Using the data below, return all lines in which "field" appears.

START EXTRACTED DATA

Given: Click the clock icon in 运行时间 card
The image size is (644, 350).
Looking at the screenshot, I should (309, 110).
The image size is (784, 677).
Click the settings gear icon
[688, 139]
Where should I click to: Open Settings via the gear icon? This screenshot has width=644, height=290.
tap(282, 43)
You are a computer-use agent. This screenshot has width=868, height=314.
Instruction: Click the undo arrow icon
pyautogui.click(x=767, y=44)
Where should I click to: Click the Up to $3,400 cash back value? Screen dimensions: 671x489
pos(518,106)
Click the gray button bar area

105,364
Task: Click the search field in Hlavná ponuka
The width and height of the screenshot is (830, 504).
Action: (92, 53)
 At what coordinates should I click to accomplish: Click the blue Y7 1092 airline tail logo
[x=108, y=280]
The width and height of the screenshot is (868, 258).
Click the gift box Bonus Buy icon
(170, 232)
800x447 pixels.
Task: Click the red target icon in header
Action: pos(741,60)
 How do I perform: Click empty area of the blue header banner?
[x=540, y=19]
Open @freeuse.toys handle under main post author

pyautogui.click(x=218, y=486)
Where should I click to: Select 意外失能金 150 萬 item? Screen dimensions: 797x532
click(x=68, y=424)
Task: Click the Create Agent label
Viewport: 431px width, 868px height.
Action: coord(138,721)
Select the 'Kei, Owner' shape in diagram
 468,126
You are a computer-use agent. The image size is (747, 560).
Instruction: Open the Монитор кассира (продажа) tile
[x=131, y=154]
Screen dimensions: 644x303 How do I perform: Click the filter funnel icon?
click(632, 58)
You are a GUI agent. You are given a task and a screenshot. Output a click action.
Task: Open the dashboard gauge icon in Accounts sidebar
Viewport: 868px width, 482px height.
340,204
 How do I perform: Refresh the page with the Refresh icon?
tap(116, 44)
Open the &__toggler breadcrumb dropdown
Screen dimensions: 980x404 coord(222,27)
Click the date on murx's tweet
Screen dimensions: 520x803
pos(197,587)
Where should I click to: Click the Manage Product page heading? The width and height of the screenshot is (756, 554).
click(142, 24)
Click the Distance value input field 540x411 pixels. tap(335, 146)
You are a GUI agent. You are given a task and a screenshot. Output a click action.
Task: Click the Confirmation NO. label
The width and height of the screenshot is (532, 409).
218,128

END EXTRACTED DATA

* [YOUR SOLUTION]
Task: Click the search field in Hlavná ponuka
Click the Distance value input field 540x411 pixels. tap(335, 146)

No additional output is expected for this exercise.